Material to process
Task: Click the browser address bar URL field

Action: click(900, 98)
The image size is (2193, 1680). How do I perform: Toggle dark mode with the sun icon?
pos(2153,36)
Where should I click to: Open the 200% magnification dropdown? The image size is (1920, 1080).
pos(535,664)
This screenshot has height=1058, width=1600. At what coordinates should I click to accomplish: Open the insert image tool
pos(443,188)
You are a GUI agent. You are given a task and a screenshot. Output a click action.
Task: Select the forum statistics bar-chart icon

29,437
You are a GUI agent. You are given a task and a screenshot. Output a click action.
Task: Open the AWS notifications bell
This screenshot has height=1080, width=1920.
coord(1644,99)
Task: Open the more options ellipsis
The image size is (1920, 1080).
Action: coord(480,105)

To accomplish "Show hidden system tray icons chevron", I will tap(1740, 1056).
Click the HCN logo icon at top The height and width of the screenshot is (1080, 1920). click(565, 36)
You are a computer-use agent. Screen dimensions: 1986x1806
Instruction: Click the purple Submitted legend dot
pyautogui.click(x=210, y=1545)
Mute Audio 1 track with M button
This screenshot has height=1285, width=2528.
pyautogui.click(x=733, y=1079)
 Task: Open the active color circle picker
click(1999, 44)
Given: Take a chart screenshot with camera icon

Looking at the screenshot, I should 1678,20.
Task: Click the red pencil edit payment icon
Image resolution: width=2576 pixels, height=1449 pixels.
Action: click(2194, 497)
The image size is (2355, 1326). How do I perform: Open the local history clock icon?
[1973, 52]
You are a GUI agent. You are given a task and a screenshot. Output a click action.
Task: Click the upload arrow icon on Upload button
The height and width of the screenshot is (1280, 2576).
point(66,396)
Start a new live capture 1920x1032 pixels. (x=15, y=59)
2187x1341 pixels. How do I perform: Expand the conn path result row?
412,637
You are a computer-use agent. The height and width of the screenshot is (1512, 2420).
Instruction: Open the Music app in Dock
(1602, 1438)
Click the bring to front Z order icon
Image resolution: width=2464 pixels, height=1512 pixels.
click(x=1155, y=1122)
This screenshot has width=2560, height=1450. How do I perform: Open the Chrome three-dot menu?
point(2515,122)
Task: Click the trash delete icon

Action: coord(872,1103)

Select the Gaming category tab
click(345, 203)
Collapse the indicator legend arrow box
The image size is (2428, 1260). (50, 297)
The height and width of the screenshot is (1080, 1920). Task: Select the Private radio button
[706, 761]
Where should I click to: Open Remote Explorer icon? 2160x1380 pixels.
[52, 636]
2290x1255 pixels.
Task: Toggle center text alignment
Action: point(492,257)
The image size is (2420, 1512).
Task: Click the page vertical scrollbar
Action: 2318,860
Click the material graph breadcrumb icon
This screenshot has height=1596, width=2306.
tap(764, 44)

What to work on
The whole listing above needs to be reproduced exactly.

Response to this task
Task: Click the browser address bar URL field

Action: click(900, 98)
The image size is (2193, 1680). How do I perform: Toggle dark mode with the sun icon?
pos(2153,36)
Where should I click to: Open the 200% magnification dropdown? The image size is (1920, 1080).
pos(535,664)
This screenshot has height=1058, width=1600. At what coordinates should I click to accomplish: Open the insert image tool
pos(443,188)
You are a GUI agent. You are given a task and a screenshot. Output a click action.
Task: Select the forum statistics bar-chart icon

29,437
You are a GUI agent. You are given a task and a screenshot. Output a click action.
Task: Open the AWS notifications bell
This screenshot has height=1080, width=1920.
coord(1644,99)
Task: Open the more options ellipsis
The image size is (1920, 1080).
Action: coord(480,105)

To accomplish "Show hidden system tray icons chevron", I will tap(1740, 1056).
Click the HCN logo icon at top The height and width of the screenshot is (1080, 1920). click(565, 36)
You are a computer-use agent. Screen dimensions: 1986x1806
Instruction: Click the purple Submitted legend dot
pyautogui.click(x=210, y=1545)
Mute Audio 1 track with M button
This screenshot has height=1285, width=2528.
pyautogui.click(x=733, y=1079)
 Task: Open the active color circle picker
click(1999, 44)
Given: Take a chart screenshot with camera icon

Looking at the screenshot, I should 1678,20.
Task: Click the red pencil edit payment icon
Image resolution: width=2576 pixels, height=1449 pixels.
Action: click(2194, 497)
The image size is (2355, 1326). How do I perform: Open the local history clock icon?
[1973, 52]
You are a GUI agent. You are given a task and a screenshot. Output a click action.
Task: Click the upload arrow icon on Upload button
The height and width of the screenshot is (1280, 2576).
point(66,396)
Start a new live capture 1920x1032 pixels. (x=15, y=59)
2187x1341 pixels. How do I perform: Expand the conn path result row?
412,637
You are a computer-use agent. The height and width of the screenshot is (1512, 2420).
Instruction: Open the Music app in Dock
(1602, 1438)
Click the bring to front Z order icon
Image resolution: width=2464 pixels, height=1512 pixels.
click(x=1155, y=1122)
This screenshot has width=2560, height=1450. How do I perform: Open the Chrome three-dot menu?
point(2515,122)
Task: Click the trash delete icon

Action: coord(872,1103)

Select the Gaming category tab
click(345, 203)
Collapse the indicator legend arrow box
The image size is (2428, 1260). (50, 297)
The height and width of the screenshot is (1080, 1920). Task: Select the Private radio button
[706, 761]
Where should I click to: Open Remote Explorer icon? 2160x1380 pixels.
[52, 636]
2290x1255 pixels.
Task: Toggle center text alignment
Action: point(492,257)
The image size is (2420, 1512).
Task: Click the page vertical scrollbar
Action: 2318,860
Click the material graph breadcrumb icon
This screenshot has height=1596, width=2306.
tap(764, 44)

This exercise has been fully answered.